A Philadelphia Common Pleas Court judge has denied a preliminary bid by
the City of Philadelphia to dismiss a lawsuit filed by gun license applicants who allege they suffered harm when their information was made publicly available via the Internet in apparent violation of state law.
In an Aug. 27 order, Common Pleas Court Judge Jacqueline Allen overruled defense preliminary objections in the case, ordering the defendants to file an answer to the plaintiffs’ amended class action lawsuit within 20 days.
A host of John and Jane Doe defendants filed suit late last year over claims that they were harmed when they were improperly identified through the website of the Philadelphia Department of Licenses and Inspections.
The plaintiffs argue that under the state’s Uniform Firearms Act, personal identifying information connected to applications for a License to Carry Firearms is to remain confidential in the commonwealth.
Nevertheless, L&I last year displayed the names of such individuals who either had their carry license applications denied, or the licenses themselves revoked, in an online mapping feature that was displayed on L&I’s website.
The feature, L&I officials contended, was created with the intent of improving governmental transparency by making information about various types of licenses throughout the city more easily accessible.
In Philadelphia, the police department’s Gun Permits Unit is in charge of approving or denying applications, while L&I hears appeals in cases where licenses were either denied or revoked.
In other Pennsylvania counties, sheriffs do both.
The Web feature, which was up for about four to five days, was taken down at the urging of the Philadelphia Police Department, citing public safety concerns with regard to the publication of such information.
Mere days after filing the lawsuit, attorneys representing both the plaintiffs and the defendants – the latter includes the city, L&I, the police department’s Gun Permits Unit, Mayor Michael Nutter and others – agreed to a stipulation in which the case would remained sealed because of the confidential nature of the litigation.
(The plaintiffs didn’t want to be identified in court papers because the very nature of the case has to do with privacy laws whereas gun license information is concerned).
The court then allowed the complaint to be filed with the plaintiffs retaining anonymity, hence the John and Jane Doe designations.
In last week’s judicial order, Allen overruled preliminary objections that had been filed by Deputy City Solicitor Amanda C. Shoffel on behalf of the defendants.
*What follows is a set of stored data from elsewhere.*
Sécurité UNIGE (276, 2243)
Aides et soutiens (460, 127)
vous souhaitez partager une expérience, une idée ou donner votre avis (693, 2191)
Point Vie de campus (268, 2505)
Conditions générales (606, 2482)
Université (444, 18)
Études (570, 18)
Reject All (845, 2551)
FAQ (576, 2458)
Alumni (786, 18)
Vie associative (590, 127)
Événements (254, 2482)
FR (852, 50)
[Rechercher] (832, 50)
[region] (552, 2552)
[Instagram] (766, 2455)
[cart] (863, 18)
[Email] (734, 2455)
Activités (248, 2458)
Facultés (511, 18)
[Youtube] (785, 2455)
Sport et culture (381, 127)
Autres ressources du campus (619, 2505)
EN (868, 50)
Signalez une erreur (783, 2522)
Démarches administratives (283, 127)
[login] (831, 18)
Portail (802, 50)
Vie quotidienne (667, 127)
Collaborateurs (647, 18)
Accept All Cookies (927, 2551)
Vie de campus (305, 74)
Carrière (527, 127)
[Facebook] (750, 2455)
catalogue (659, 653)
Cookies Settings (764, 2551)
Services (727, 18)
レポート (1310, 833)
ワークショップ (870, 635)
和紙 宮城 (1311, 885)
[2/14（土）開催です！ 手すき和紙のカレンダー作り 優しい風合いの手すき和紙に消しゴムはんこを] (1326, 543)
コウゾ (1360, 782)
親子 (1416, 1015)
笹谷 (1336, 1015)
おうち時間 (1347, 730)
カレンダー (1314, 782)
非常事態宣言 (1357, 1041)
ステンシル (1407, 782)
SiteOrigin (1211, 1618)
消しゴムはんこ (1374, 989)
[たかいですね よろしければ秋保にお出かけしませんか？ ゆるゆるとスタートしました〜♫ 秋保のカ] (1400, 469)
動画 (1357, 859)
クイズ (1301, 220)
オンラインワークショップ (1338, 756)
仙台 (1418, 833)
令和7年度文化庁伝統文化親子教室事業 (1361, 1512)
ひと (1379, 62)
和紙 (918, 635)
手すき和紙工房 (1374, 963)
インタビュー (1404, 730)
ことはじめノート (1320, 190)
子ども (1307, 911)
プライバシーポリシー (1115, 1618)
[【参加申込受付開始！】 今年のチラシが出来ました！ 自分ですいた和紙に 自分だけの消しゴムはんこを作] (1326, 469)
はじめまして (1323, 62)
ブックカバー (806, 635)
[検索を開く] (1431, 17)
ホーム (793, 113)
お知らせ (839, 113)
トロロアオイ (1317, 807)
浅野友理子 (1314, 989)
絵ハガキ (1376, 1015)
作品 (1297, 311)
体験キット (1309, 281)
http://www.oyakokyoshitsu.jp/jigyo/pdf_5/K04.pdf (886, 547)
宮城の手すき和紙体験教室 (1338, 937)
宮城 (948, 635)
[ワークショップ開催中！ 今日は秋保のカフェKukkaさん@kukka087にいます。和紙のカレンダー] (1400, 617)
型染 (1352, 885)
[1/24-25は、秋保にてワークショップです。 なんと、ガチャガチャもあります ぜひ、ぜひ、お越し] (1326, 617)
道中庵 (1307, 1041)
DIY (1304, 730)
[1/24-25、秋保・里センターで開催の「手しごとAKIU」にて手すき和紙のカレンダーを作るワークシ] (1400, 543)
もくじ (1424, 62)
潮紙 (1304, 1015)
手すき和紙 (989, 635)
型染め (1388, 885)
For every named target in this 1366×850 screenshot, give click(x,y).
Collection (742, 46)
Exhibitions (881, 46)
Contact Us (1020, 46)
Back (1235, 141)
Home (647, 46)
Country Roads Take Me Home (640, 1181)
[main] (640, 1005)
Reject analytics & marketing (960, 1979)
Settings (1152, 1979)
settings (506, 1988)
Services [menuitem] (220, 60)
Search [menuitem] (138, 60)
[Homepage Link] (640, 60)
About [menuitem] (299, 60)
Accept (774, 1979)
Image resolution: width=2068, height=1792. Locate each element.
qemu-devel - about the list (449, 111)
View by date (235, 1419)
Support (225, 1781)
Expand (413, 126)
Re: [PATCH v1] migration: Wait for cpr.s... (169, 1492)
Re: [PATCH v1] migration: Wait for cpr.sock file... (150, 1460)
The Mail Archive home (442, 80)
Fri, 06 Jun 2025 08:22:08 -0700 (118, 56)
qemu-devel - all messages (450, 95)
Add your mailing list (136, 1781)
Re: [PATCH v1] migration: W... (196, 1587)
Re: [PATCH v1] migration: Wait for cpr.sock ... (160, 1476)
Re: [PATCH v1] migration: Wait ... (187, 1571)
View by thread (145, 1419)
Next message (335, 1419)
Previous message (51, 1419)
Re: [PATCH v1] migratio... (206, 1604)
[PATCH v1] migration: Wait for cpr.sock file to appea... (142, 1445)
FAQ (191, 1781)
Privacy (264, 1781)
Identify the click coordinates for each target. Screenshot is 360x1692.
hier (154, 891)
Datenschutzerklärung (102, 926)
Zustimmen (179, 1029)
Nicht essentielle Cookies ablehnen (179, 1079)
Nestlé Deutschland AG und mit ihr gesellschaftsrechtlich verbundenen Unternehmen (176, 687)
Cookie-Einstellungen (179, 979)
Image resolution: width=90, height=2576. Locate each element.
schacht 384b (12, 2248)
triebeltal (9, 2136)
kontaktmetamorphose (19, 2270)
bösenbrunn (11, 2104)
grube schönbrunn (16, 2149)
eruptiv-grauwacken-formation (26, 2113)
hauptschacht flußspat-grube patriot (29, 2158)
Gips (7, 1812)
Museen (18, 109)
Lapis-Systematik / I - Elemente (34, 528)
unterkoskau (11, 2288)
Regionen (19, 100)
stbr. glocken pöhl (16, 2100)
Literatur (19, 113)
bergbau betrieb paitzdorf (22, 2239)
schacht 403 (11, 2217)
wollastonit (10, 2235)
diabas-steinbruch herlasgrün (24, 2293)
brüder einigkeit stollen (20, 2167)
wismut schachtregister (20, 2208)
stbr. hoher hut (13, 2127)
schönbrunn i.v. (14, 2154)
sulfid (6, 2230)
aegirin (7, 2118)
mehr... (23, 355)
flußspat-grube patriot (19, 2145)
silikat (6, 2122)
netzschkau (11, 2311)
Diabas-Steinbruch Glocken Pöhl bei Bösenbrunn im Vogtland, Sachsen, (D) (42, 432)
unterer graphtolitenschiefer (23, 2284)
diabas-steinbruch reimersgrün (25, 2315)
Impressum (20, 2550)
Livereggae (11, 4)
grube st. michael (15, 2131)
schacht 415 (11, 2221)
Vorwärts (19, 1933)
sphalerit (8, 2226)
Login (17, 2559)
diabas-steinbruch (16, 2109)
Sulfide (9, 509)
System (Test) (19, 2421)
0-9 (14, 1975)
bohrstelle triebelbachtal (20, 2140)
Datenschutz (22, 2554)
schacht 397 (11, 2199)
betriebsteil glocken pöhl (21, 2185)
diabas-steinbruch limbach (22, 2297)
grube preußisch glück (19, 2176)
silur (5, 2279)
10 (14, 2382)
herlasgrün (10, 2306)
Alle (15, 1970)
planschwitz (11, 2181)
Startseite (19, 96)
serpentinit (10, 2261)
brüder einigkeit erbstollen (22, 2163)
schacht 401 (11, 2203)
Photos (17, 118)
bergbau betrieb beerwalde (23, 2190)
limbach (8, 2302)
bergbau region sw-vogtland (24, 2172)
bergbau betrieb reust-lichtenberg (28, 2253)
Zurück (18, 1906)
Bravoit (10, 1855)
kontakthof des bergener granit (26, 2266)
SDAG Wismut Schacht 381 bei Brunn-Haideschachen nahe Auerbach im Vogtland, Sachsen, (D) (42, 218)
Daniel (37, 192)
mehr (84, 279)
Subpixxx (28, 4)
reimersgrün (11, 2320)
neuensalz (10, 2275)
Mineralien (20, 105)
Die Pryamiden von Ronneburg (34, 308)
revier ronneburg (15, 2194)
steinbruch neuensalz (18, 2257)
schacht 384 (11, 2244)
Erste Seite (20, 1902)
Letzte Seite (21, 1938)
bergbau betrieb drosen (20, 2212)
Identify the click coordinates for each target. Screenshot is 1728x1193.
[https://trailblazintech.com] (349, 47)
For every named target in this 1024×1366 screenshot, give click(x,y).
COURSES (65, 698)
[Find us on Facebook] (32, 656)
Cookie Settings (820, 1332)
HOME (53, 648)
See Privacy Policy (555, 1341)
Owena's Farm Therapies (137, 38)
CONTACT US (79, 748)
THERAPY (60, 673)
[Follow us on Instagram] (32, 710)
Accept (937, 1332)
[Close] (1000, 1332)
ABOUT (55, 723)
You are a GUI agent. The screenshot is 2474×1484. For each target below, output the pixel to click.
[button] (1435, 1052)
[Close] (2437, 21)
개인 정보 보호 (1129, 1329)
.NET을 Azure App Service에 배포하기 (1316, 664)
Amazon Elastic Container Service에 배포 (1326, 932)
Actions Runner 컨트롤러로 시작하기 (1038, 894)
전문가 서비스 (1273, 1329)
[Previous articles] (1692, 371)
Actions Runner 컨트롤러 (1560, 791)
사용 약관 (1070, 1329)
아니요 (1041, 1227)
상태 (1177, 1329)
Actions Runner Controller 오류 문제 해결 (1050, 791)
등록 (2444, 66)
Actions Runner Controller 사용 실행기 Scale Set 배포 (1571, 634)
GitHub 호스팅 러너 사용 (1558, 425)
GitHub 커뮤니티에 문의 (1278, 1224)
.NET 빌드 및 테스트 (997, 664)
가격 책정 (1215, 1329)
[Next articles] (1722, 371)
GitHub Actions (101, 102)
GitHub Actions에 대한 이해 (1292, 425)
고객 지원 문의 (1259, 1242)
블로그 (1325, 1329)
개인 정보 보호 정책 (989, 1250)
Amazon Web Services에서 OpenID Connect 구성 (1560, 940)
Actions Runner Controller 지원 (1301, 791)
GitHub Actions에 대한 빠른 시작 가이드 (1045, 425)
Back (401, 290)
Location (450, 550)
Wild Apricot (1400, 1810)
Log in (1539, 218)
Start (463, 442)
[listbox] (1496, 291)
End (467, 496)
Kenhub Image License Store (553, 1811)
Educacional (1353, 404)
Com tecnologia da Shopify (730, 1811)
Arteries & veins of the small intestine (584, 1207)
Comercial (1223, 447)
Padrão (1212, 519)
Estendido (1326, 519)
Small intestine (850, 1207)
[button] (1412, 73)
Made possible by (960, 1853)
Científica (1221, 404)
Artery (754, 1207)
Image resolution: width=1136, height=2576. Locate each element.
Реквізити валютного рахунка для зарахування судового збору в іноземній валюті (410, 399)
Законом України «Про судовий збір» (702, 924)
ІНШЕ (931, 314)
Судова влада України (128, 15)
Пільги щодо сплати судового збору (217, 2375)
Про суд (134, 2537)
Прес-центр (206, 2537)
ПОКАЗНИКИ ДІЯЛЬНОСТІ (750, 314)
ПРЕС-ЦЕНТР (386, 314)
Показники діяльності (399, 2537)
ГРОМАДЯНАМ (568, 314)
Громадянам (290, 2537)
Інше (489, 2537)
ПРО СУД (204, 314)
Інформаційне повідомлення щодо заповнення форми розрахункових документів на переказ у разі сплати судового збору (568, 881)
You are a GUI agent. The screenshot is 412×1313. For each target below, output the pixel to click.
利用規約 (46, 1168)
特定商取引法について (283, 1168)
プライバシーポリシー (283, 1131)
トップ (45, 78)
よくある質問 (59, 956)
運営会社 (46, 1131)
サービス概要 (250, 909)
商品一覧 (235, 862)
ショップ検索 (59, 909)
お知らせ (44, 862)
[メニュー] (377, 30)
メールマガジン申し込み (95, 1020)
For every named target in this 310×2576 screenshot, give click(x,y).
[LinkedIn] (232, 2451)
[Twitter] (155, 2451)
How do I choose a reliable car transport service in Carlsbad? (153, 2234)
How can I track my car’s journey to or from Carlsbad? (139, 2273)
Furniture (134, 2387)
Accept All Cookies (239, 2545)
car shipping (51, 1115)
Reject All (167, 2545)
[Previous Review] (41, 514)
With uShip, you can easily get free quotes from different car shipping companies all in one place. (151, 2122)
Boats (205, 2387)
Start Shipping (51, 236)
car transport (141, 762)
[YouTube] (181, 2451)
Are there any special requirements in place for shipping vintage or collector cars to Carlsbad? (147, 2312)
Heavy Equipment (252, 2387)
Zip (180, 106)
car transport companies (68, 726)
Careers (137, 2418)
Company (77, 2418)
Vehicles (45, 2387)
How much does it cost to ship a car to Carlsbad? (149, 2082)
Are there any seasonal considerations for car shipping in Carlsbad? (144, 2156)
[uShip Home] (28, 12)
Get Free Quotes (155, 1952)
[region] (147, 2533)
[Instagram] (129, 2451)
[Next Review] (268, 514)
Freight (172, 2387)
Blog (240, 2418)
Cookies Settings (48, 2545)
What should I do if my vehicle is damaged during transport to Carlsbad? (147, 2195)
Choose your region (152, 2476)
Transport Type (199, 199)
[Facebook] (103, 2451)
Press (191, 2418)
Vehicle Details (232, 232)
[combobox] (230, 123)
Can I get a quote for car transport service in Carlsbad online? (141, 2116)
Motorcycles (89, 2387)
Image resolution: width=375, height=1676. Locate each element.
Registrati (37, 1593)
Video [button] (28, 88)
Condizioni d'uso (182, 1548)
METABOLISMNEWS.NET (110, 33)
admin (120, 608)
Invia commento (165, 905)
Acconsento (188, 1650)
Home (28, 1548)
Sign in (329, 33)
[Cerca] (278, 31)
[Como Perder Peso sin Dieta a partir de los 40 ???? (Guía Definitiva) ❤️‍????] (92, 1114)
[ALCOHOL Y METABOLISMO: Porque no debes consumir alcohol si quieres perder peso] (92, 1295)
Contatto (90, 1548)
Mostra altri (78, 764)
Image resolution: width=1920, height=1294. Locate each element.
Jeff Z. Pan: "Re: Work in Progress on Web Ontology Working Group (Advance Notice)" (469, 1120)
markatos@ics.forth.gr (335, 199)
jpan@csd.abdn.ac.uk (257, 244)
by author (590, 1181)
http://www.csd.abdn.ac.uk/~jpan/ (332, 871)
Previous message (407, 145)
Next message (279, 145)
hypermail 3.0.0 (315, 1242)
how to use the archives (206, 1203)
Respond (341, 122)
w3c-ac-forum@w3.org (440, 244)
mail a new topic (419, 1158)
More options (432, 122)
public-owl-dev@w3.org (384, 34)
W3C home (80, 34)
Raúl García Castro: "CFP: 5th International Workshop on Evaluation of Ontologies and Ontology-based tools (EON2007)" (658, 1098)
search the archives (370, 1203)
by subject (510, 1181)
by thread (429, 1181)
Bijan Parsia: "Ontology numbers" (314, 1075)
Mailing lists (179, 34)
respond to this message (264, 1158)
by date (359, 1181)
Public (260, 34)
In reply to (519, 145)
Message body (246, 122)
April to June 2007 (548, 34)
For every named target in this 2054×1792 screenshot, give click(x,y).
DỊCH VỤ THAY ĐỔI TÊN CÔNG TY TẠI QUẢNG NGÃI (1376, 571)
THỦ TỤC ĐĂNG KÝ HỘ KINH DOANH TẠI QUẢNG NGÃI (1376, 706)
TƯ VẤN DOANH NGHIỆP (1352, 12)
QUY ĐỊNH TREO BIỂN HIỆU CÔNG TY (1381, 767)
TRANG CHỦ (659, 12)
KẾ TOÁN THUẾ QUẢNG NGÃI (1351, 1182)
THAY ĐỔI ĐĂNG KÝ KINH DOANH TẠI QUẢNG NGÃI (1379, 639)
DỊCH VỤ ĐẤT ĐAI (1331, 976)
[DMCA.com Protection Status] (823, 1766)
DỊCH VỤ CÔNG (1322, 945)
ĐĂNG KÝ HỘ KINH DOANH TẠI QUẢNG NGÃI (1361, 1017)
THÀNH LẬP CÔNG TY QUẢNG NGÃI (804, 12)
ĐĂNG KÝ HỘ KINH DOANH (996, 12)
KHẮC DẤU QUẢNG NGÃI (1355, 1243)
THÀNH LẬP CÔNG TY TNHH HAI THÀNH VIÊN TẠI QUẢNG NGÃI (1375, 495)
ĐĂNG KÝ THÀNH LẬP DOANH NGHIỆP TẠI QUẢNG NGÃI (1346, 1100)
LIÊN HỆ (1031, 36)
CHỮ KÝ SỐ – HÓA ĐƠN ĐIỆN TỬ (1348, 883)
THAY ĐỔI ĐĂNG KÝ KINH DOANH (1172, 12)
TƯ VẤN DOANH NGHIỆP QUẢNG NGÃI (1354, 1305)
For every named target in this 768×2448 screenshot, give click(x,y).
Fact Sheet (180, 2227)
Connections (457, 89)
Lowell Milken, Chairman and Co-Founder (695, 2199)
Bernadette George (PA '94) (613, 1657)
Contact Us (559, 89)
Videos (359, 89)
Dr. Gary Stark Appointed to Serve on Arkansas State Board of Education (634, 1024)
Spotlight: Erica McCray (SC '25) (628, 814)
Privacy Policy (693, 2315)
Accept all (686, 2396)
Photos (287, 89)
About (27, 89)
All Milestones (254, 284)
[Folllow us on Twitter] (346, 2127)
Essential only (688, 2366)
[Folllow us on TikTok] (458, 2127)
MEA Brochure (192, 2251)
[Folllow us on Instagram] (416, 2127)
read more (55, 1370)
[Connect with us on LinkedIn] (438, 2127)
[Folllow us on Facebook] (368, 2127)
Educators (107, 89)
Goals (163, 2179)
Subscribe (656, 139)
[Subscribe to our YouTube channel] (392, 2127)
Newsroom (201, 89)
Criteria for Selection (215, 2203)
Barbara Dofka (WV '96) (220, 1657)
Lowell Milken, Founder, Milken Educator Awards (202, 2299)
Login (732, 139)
In the city’s filing, Shoffel attempted to argue that the complaint should be dismissed because the governmental agencies are immune from suit.
The claims, Shoffel wrote, should fail as a matter of law because they are barred by the Political Subdivision Tort Claims Act.
“City Departments are not legal entities which can be sued,” Shoffel wrote, noting that Commonwealth Court has held it is “reversible error for the Court of Common Pleas to allow suits against City Departments” under state law.
The state Supreme Court has also previously held specifically that L&I is immune to such litigation, Shoffel stated.
“Plaintiffs here want this Court to construe the language of the Uniform Firearms Act as an exception to this well-settled rule,” she wrote.
A memorandum did not accompany Allen’s one-page judicial order, so it was difficult to ascertain what the judge’s legal justification was for allowing the litigation to move forward at this stage of the game.
Lawyers representing the plaintiffs are soon expected to file a motion for class certification in the case.
The number of potential class members has not yet been made publicly available.